[DATA SECTION]
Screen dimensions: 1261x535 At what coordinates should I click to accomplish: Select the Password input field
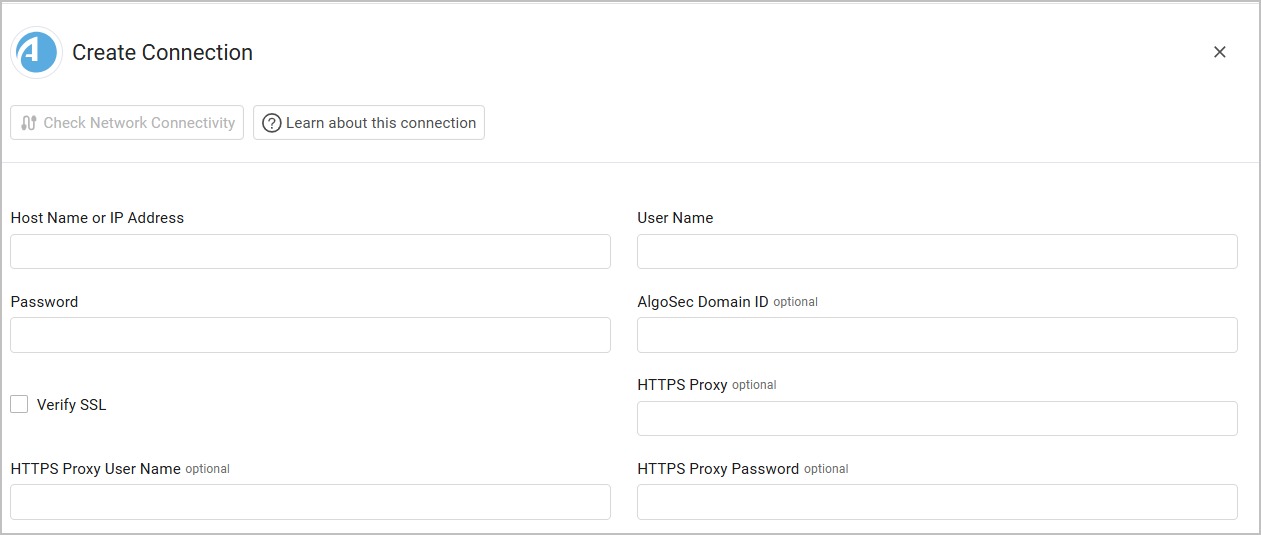310,335
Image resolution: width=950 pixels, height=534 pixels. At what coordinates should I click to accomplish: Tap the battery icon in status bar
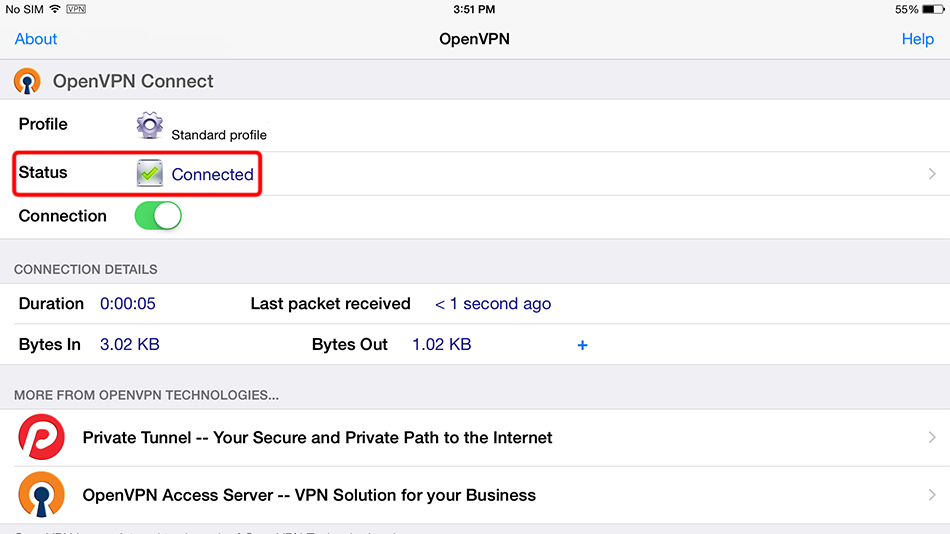point(933,10)
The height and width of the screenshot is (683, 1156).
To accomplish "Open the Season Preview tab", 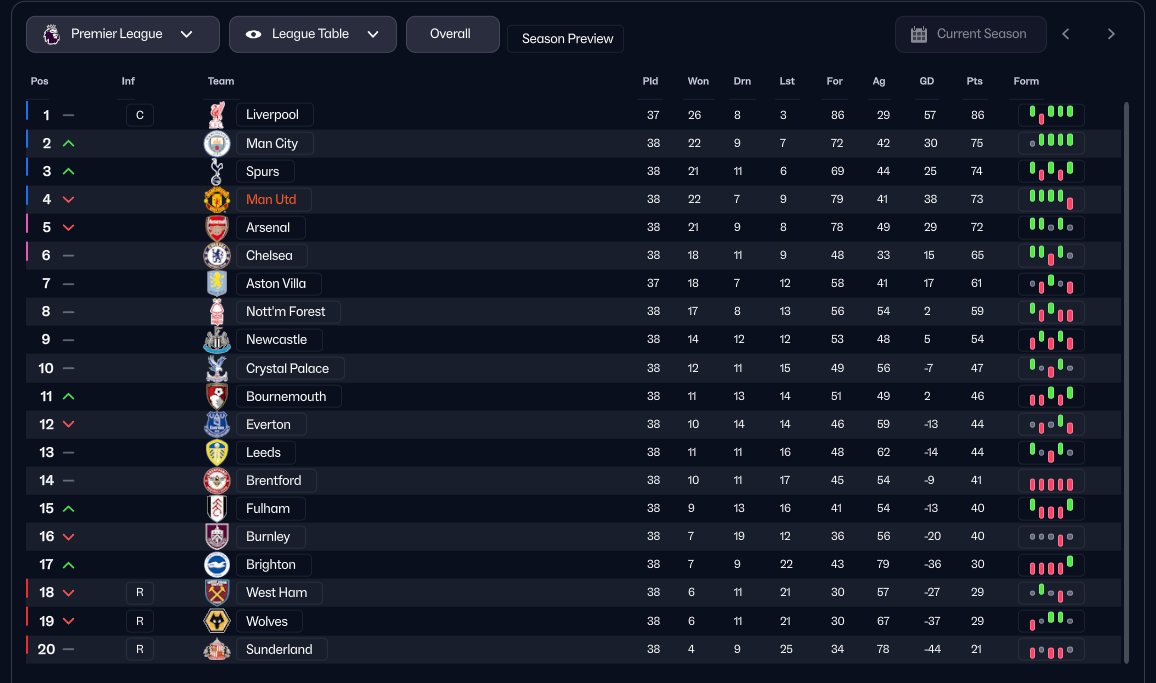I will (566, 39).
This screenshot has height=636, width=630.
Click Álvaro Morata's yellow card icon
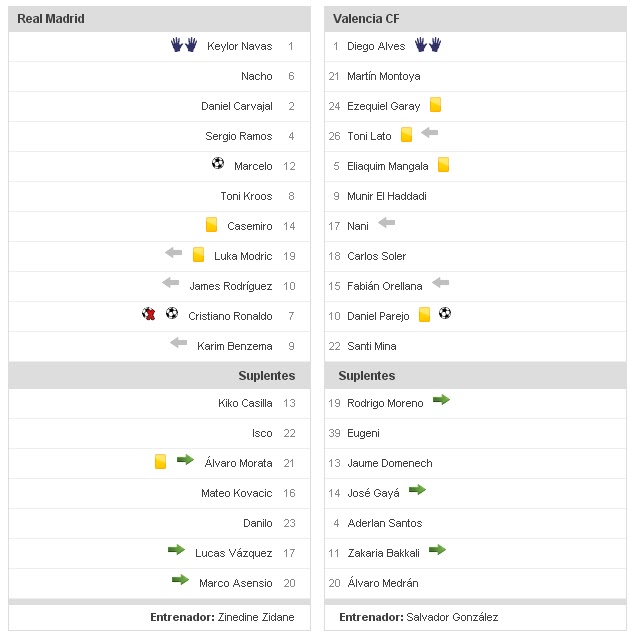[160, 461]
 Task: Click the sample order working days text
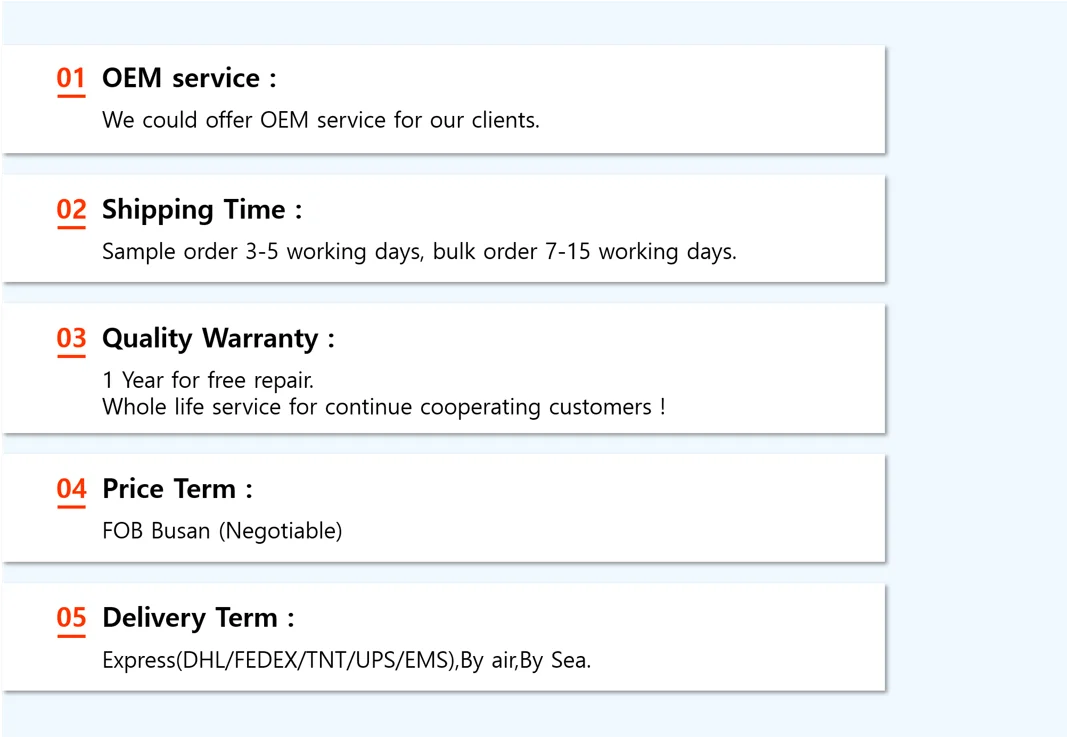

[EXERCISE DESCRIPTION]
Throughout the listing above, how many lines hold the word "screenshot"? Answer with only the number.

[OUTPUT]
2